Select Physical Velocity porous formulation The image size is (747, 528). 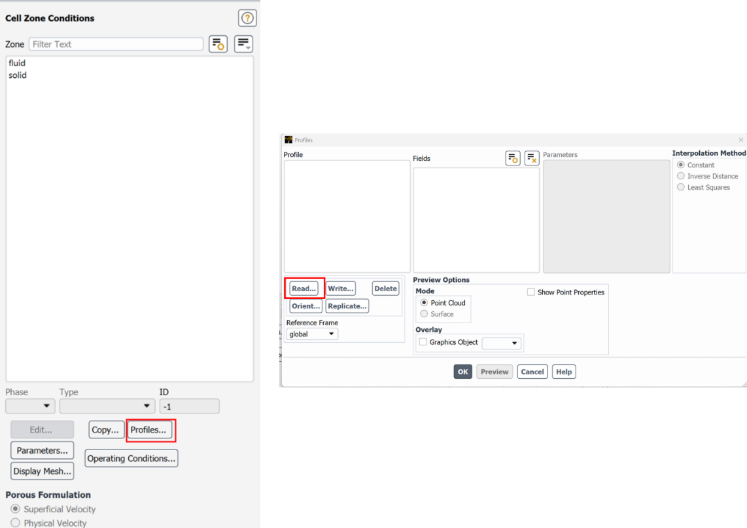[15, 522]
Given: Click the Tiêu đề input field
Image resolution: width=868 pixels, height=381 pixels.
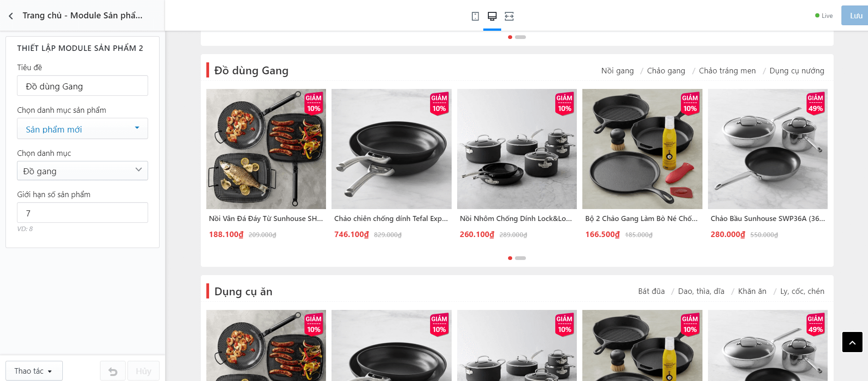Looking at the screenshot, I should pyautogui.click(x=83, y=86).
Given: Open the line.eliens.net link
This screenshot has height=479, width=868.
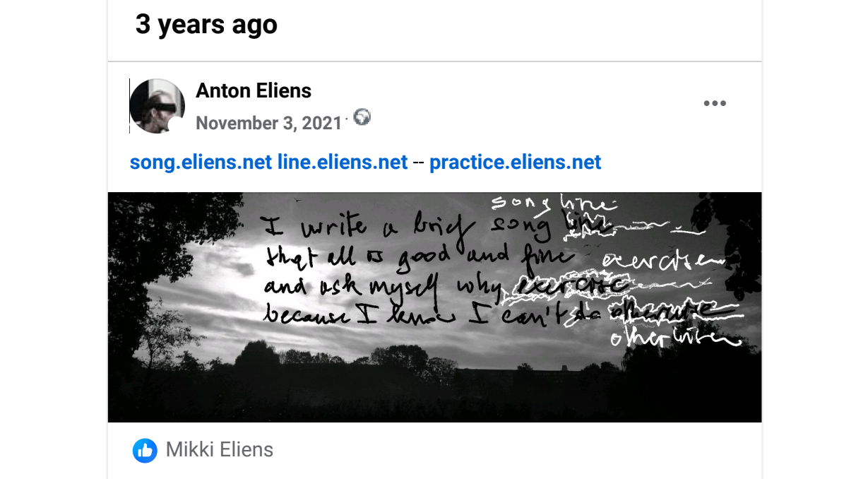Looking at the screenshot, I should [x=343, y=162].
---
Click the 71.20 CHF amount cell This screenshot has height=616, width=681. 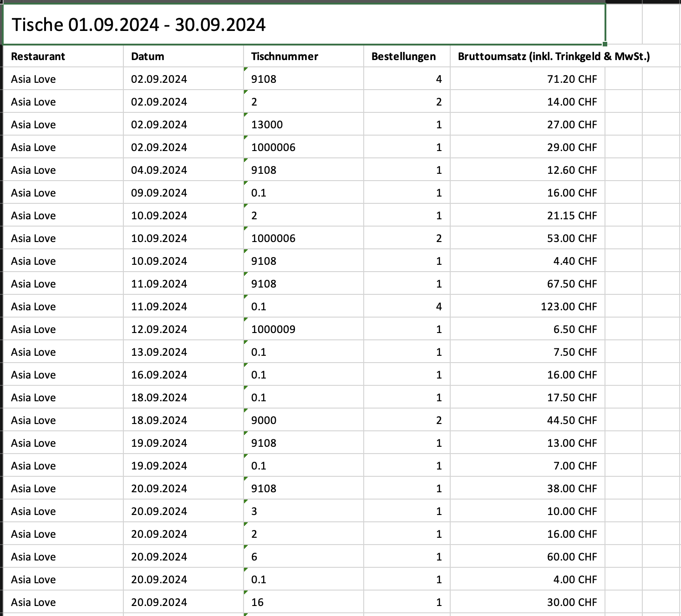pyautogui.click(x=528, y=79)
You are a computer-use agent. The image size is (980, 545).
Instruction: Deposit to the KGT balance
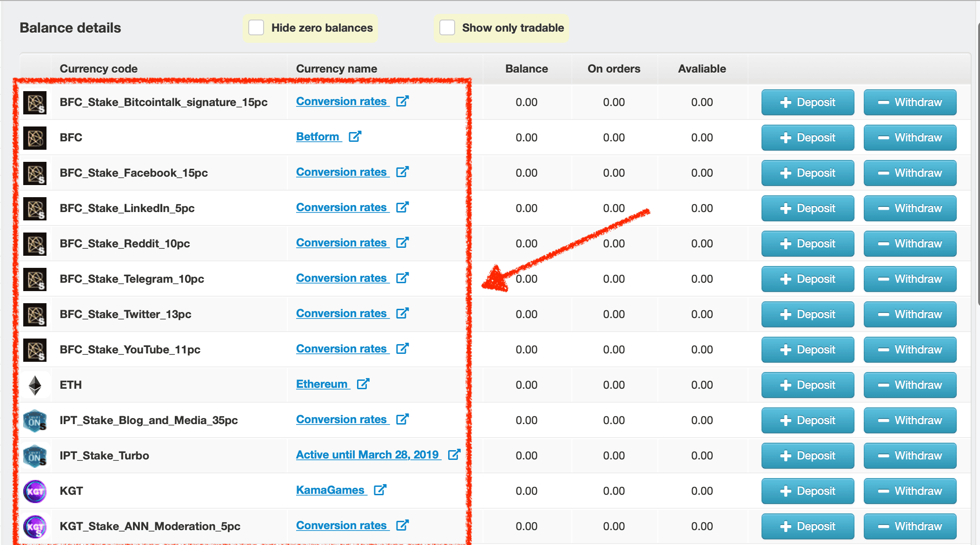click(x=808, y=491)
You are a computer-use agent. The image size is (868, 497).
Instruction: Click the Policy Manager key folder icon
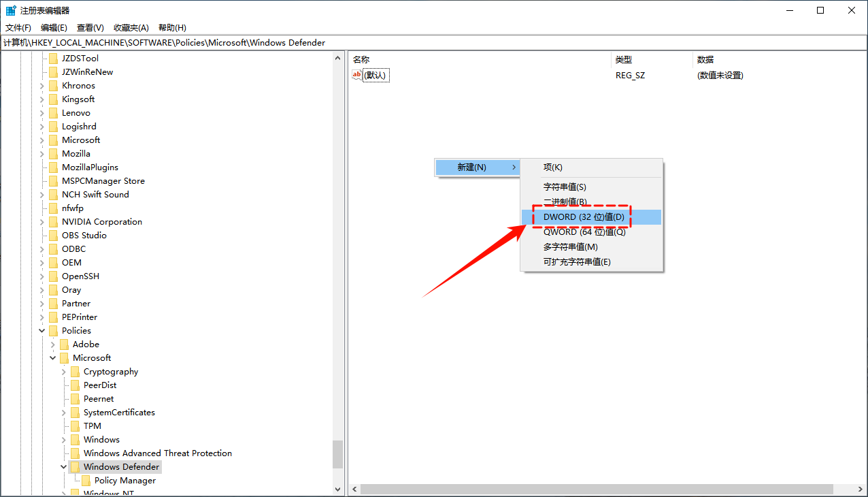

• _Task goal_:
Copy out precisely the lines from the line with "You are a computer-use agent. The image size is (868, 497)." to the line with "Instruction: Click the" in the material above, including those two lines and omitting all the rest.

• _Reply_:
You are a computer-use agent. The image size is (868, 497).
Instruction: Click the Policy Manager key folder icon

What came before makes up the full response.